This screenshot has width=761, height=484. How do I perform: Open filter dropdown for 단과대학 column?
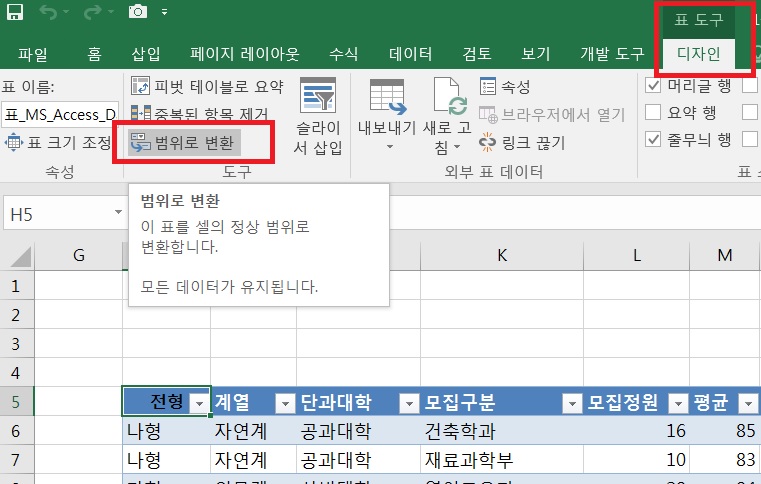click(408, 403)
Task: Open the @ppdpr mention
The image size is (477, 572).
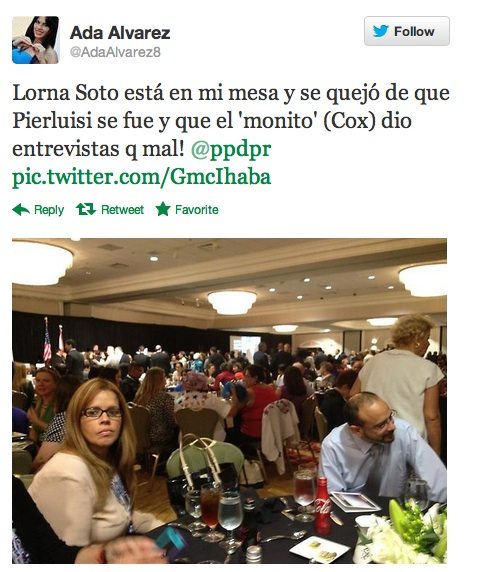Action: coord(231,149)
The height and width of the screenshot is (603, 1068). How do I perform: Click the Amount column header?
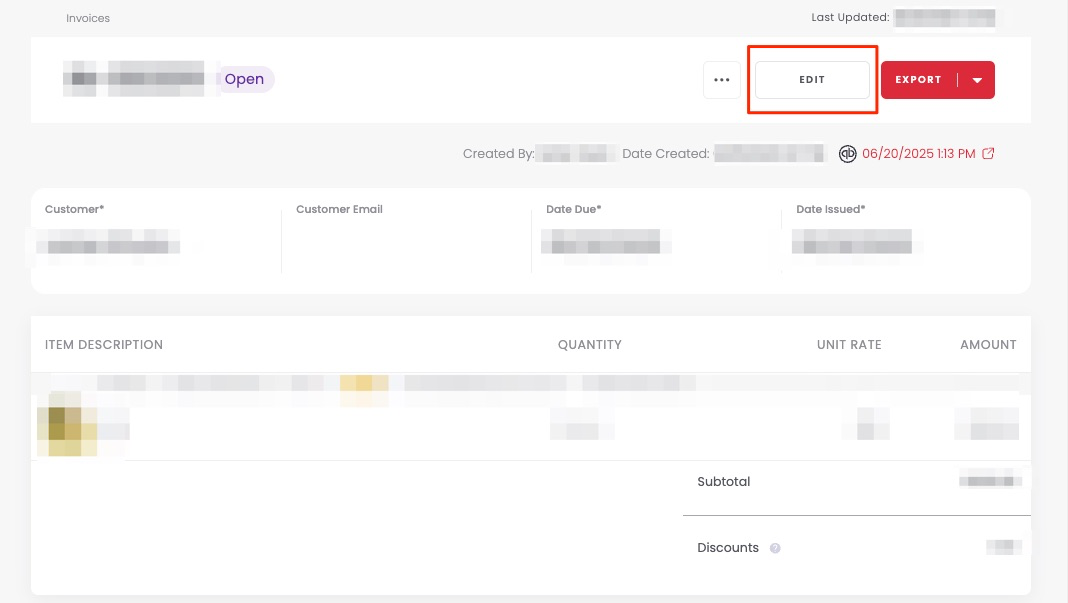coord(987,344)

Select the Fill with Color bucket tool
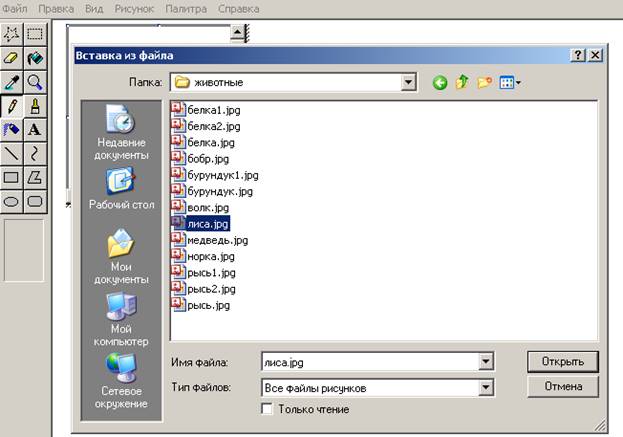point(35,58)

------------

The copy must include every record exactly and none of the pictures.

This screenshot has width=761, height=484. How do I perform: Open filter dropdown for 단과대학 column?
click(408, 403)
Task: Open the @ppdpr mention
The image size is (477, 572).
Action: coord(231,149)
The height and width of the screenshot is (603, 1068). How do I perform: Click the Amount column header?
coord(987,344)

Select the Fill with Color bucket tool
point(35,58)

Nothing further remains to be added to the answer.